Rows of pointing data

===

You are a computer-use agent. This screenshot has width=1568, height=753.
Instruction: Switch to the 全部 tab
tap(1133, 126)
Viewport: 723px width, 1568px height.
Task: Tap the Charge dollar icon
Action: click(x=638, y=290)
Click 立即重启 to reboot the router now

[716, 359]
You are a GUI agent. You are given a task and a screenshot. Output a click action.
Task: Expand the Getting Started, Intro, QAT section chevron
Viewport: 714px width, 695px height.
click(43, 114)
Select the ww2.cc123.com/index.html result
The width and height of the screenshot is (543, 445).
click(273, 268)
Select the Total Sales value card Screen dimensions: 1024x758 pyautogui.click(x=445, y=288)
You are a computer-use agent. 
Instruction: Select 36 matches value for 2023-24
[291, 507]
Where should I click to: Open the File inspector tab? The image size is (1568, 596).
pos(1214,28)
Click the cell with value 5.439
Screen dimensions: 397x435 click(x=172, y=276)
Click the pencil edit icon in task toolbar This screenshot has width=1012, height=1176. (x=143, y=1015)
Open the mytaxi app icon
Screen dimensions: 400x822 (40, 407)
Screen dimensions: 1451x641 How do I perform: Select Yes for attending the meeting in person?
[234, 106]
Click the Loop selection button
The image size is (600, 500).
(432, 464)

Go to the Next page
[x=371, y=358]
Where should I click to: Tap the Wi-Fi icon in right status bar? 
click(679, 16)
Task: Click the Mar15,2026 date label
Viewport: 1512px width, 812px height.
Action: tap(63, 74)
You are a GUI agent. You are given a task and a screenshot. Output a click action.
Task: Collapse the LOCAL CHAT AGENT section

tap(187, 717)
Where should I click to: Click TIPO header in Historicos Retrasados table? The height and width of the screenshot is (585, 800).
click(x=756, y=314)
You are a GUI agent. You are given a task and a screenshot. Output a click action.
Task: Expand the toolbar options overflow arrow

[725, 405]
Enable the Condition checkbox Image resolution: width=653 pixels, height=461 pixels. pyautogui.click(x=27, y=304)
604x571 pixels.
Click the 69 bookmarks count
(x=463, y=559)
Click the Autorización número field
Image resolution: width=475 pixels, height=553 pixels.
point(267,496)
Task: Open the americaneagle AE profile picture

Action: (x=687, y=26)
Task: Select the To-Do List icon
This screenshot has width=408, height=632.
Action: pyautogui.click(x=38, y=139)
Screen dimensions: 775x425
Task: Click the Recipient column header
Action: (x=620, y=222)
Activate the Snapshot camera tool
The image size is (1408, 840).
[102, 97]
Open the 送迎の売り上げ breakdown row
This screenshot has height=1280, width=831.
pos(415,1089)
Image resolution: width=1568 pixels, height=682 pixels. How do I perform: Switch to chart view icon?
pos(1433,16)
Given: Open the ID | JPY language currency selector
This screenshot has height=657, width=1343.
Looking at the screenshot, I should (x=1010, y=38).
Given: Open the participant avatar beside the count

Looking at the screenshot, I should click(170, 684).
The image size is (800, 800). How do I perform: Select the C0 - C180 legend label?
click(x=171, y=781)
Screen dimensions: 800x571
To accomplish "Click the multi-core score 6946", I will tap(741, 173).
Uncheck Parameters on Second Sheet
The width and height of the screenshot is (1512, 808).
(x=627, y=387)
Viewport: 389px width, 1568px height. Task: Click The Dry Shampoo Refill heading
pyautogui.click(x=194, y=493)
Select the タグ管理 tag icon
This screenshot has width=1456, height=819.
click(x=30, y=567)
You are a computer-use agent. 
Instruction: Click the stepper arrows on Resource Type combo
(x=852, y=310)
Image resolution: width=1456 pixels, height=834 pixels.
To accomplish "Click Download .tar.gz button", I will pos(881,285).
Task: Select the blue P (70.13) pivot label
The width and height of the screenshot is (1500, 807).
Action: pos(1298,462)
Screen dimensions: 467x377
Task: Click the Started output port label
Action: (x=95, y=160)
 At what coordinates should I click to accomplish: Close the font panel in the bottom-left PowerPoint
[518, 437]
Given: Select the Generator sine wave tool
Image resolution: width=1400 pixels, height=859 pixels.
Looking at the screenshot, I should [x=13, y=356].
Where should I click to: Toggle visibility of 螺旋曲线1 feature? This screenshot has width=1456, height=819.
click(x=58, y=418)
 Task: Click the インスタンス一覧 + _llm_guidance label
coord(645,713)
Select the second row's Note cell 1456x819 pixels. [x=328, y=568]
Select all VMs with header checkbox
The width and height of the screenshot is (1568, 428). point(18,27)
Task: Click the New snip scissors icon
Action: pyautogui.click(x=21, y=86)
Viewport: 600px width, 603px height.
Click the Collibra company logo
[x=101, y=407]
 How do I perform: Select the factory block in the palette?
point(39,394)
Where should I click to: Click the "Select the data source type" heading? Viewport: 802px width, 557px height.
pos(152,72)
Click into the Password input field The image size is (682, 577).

===

**Goal**: Copy all of the records above without changing a single character.

**Exercise solution**:
You are a computer-use agent. This screenshot has width=1568, height=753.
Instruction: Switch to the 全部 tab
tap(1133, 126)
Viewport: 723px width, 1568px height.
Task: Tap the Charge dollar icon
Action: click(x=638, y=290)
Click 立即重启 to reboot the router now

[716, 359]
You are a GUI agent. You are given a task and a screenshot. Output a click action.
Task: Expand the Getting Started, Intro, QAT section chevron
Viewport: 714px width, 695px height.
click(43, 114)
Select the ww2.cc123.com/index.html result
The width and height of the screenshot is (543, 445).
click(273, 268)
Select the Total Sales value card Screen dimensions: 1024x758 pyautogui.click(x=445, y=288)
You are a computer-use agent. 
Instruction: Select 36 matches value for 2023-24
[291, 507]
Where should I click to: Open the File inspector tab? The image size is (1568, 596).
pos(1214,28)
Click the cell with value 5.439
Screen dimensions: 397x435 click(x=172, y=276)
Click the pencil edit icon in task toolbar This screenshot has width=1012, height=1176. (x=143, y=1015)
Open the mytaxi app icon
Screen dimensions: 400x822 (40, 407)
Screen dimensions: 1451x641 How do I perform: Select Yes for attending the meeting in person?
[234, 106]
Click the Loop selection button
The image size is (600, 500).
(432, 464)

Go to the Next page
[x=371, y=358]
Where should I click to: Tap the Wi-Fi icon in right status bar? 
click(679, 16)
Task: Click the Mar15,2026 date label
Viewport: 1512px width, 812px height.
Action: tap(63, 74)
You are a GUI agent. You are given a task and a screenshot. Output a click action.
Task: Collapse the LOCAL CHAT AGENT section

tap(187, 717)
Where should I click to: Click TIPO header in Historicos Retrasados table? The height and width of the screenshot is (585, 800).
click(x=756, y=314)
You are a GUI agent. You are given a task and a screenshot. Output a click action.
Task: Expand the toolbar options overflow arrow

[725, 405]
Enable the Condition checkbox Image resolution: width=653 pixels, height=461 pixels. pyautogui.click(x=27, y=304)
604x571 pixels.
Click the 69 bookmarks count
(x=463, y=559)
Click the Autorización número field
Image resolution: width=475 pixels, height=553 pixels.
point(267,496)
Task: Open the americaneagle AE profile picture

Action: (x=687, y=26)
Task: Select the To-Do List icon
This screenshot has width=408, height=632.
Action: pyautogui.click(x=38, y=139)
Screen dimensions: 775x425
Task: Click the Recipient column header
Action: (x=620, y=222)
Activate the Snapshot camera tool
The image size is (1408, 840).
[102, 97]
Open the 送迎の売り上げ breakdown row
This screenshot has height=1280, width=831.
pos(415,1089)
Image resolution: width=1568 pixels, height=682 pixels. How do I perform: Switch to chart view icon?
pos(1433,16)
Given: Open the ID | JPY language currency selector
This screenshot has height=657, width=1343.
Looking at the screenshot, I should (x=1010, y=38).
Given: Open the participant avatar beside the count

Looking at the screenshot, I should click(170, 684).
The image size is (800, 800). How do I perform: Select the C0 - C180 legend label?
click(x=171, y=781)
Screen dimensions: 800x571
To accomplish "Click the multi-core score 6946", I will tap(741, 173).
Uncheck Parameters on Second Sheet
The width and height of the screenshot is (1512, 808).
(x=627, y=387)
Viewport: 389px width, 1568px height. Task: Click The Dry Shampoo Refill heading
pyautogui.click(x=194, y=493)
Select the タグ管理 tag icon
This screenshot has width=1456, height=819.
click(x=30, y=567)
You are a computer-use agent. 
Instruction: Click the stepper arrows on Resource Type combo
(x=852, y=310)
Image resolution: width=1456 pixels, height=834 pixels.
To accomplish "Click Download .tar.gz button", I will pos(881,285).
Task: Select the blue P (70.13) pivot label
The width and height of the screenshot is (1500, 807).
Action: pos(1298,462)
Screen dimensions: 467x377
Task: Click the Started output port label
Action: (x=95, y=160)
 At what coordinates should I click to accomplish: Close the font panel in the bottom-left PowerPoint
[518, 437]
Given: Select the Generator sine wave tool
Image resolution: width=1400 pixels, height=859 pixels.
Looking at the screenshot, I should [x=13, y=356].
Where should I click to: Toggle visibility of 螺旋曲线1 feature? This screenshot has width=1456, height=819.
click(x=58, y=418)
 Task: Click the インスタンス一覧 + _llm_guidance label
coord(645,713)
Select the second row's Note cell 1456x819 pixels. [x=328, y=568]
Select all VMs with header checkbox
The width and height of the screenshot is (1568, 428). point(18,27)
Task: Click the New snip scissors icon
Action: pyautogui.click(x=21, y=86)
Viewport: 600px width, 603px height.
Click the Collibra company logo
[x=101, y=407]
 How do I perform: Select the factory block in the palette?
point(39,394)
Where should I click to: Click the "Select the data source type" heading? Viewport: 802px width, 557px height.
pos(152,72)
Click into the Password input field The image size is (682, 577).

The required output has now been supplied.